━━━ Extracted data

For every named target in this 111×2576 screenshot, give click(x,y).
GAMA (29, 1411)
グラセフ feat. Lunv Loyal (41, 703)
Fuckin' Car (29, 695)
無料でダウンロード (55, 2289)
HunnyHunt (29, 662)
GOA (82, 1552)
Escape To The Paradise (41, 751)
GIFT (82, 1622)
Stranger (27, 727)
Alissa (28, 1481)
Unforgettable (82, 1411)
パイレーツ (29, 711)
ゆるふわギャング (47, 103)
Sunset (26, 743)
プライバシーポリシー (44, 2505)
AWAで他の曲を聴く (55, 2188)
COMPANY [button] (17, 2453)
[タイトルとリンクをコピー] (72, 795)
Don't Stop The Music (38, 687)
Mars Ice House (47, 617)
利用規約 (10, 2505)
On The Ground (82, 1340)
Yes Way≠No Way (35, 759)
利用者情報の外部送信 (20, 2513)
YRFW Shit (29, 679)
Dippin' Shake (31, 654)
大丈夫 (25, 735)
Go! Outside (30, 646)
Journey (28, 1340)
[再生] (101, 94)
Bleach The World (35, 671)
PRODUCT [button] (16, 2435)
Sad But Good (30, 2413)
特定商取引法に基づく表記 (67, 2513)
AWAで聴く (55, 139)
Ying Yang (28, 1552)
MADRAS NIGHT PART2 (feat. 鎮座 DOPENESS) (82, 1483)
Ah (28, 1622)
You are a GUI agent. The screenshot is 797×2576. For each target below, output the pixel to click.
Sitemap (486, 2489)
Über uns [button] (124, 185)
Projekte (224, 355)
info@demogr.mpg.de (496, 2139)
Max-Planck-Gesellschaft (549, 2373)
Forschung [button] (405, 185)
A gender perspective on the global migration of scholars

━━━━━━

Copy the listing in full, and keep every word exactly as it is.

For every named target in this 111×2576 screenshot, give click(x,y).
GAMA (29, 1411)
グラセフ feat. Lunv Loyal (41, 703)
Fuckin' Car (29, 695)
無料でダウンロード (55, 2289)
HunnyHunt (29, 662)
GOA (82, 1552)
Escape To The Paradise (41, 751)
GIFT (82, 1622)
Stranger (27, 727)
Alissa (28, 1481)
Unforgettable (82, 1411)
パイレーツ (29, 711)
ゆるふわギャング (47, 103)
Sunset (26, 743)
プライバシーポリシー (44, 2505)
AWAで他の曲を聴く (55, 2188)
COMPANY [button] (17, 2453)
[タイトルとリンクをコピー] (72, 795)
Don't Stop The Music (38, 687)
Mars Ice House (47, 617)
利用規約 (10, 2505)
On The Ground (82, 1340)
Yes Way≠No Way (35, 759)
利用者情報の外部送信 (20, 2513)
YRFW Shit (29, 679)
Dippin' Shake (31, 654)
大丈夫 (25, 735)
Go! Outside (30, 646)
Journey (28, 1340)
[再生] (101, 94)
Bleach The World (35, 671)
PRODUCT [button] (16, 2435)
Sad But Good (30, 2413)
特定商取引法に基づく表記 (67, 2513)
AWAで聴く (55, 139)
Ying Yang (28, 1552)
MADRAS NIGHT PART2 (feat. 鎮座 DOPENESS) (82, 1483)
Ah (28, 1622)
You are a GUI agent. The screenshot is 797×2576. For each target below, output the pixel to click.
Sitemap (486, 2489)
Über uns [button] (124, 185)
Projekte (224, 355)
info@demogr.mpg.de (496, 2139)
Max-Planck-Gesellschaft (549, 2373)
Forschung [button] (405, 185)
A gender perspective on the global migration of scholars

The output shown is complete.